What is needed: Please restate the records below word for word, leaving out every picture.

Listed entries:
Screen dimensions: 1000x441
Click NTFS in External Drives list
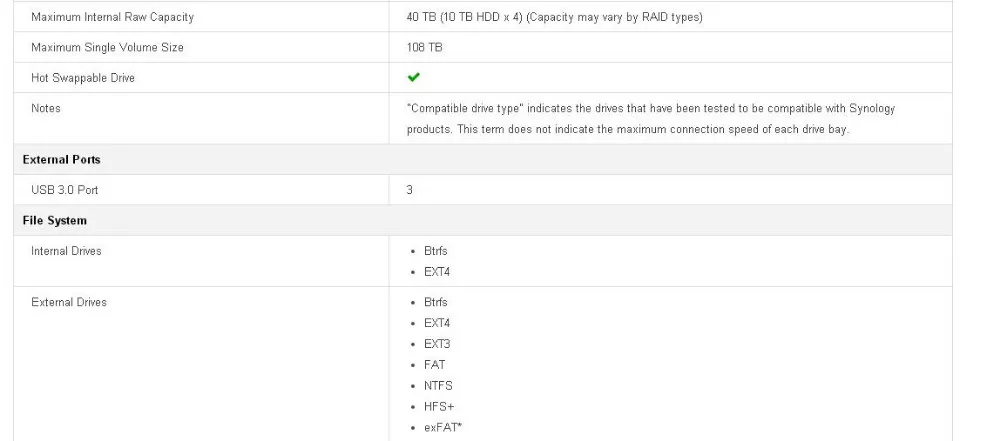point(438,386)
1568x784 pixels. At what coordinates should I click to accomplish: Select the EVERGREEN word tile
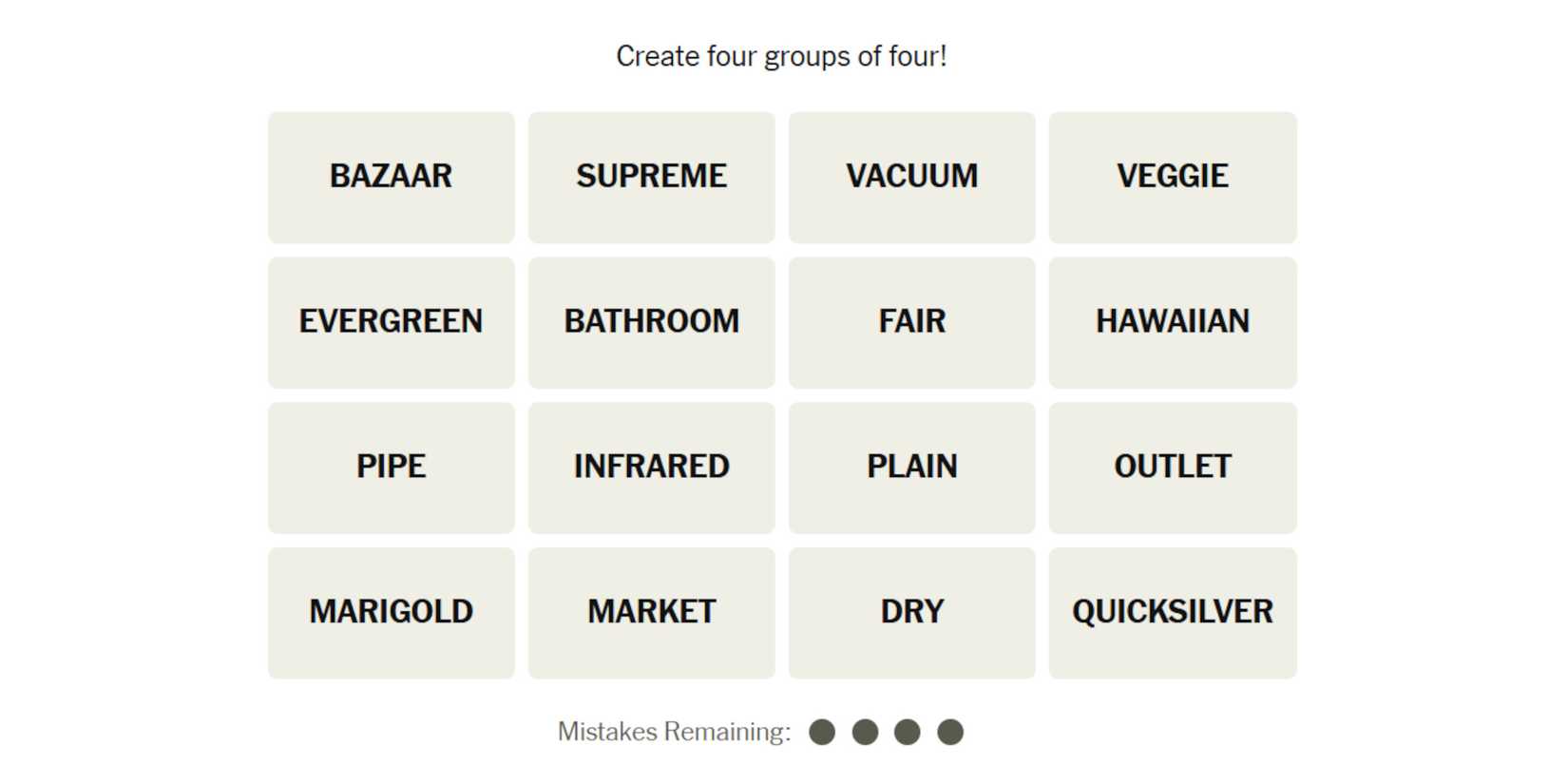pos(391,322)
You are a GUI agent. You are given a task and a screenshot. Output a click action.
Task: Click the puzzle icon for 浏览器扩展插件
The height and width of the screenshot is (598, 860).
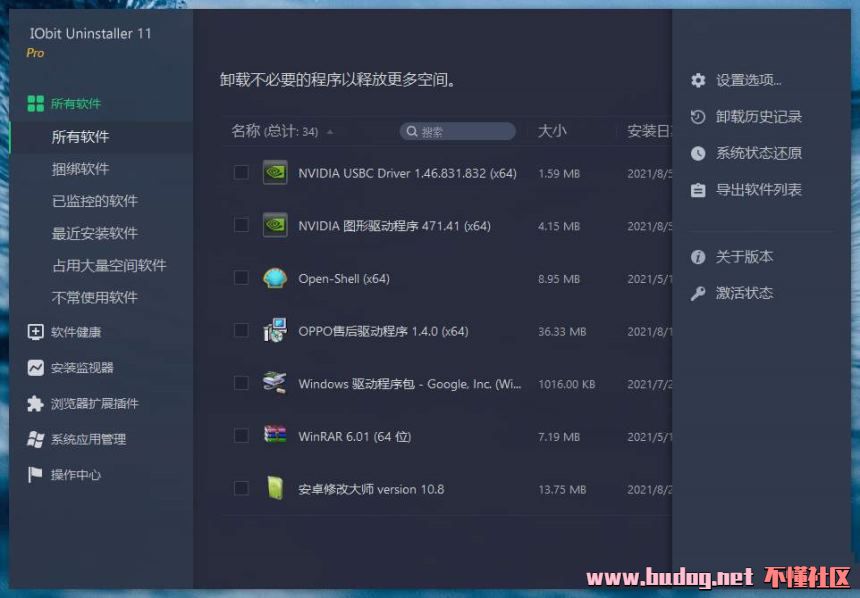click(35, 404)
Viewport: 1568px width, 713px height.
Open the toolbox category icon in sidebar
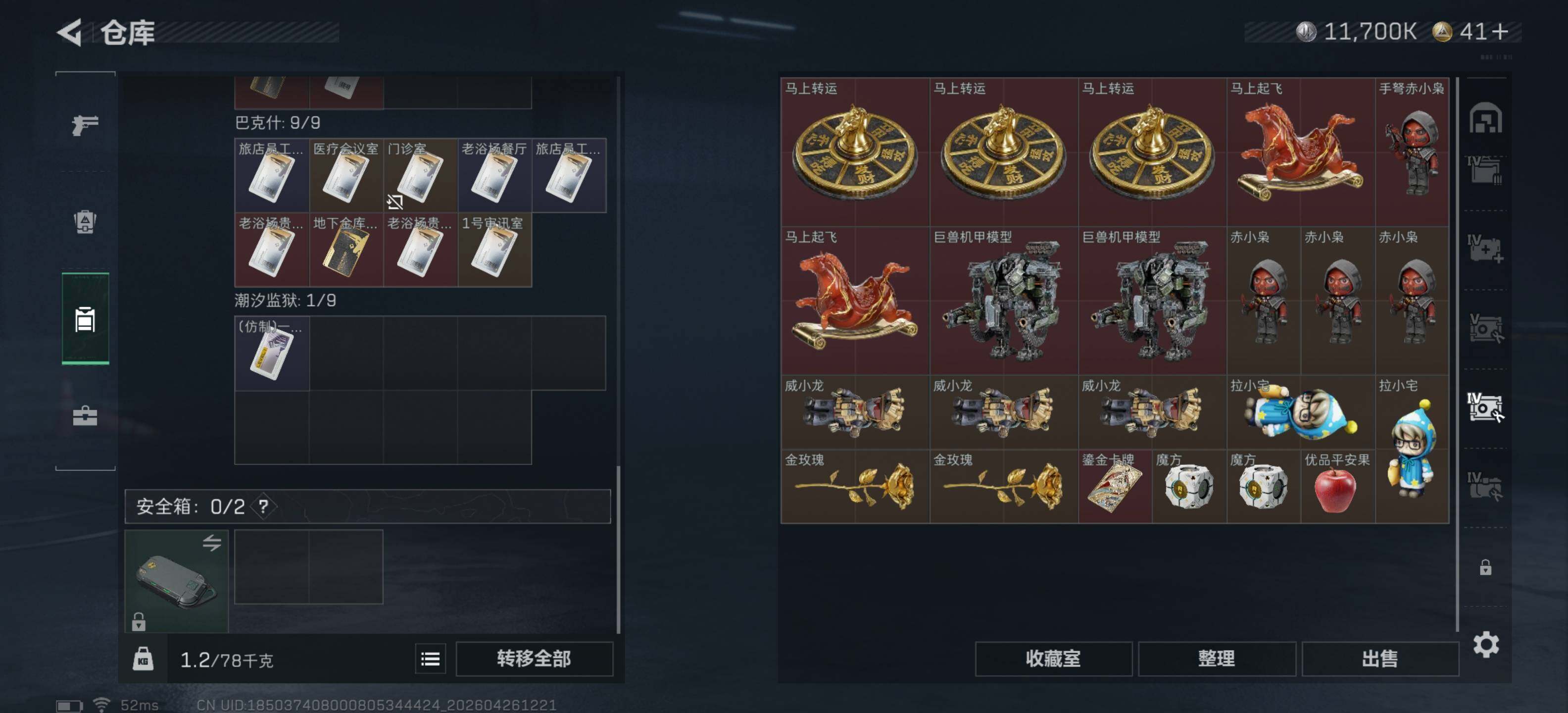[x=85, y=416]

Solution to the problem:
Screen dimensions: 1000x441
Click NTFS in External Drives list
point(438,386)
1568x784 pixels. At what coordinates should I click to accomplish: Select the EVERGREEN word tile
pos(391,322)
You are a GUI agent. You are given a task and a screenshot. Output a click action.
Task: Click the puzzle icon for 浏览器扩展插件
The height and width of the screenshot is (598, 860).
click(35, 404)
Viewport: 1568px width, 713px height.
Open the toolbox category icon in sidebar
[x=85, y=416]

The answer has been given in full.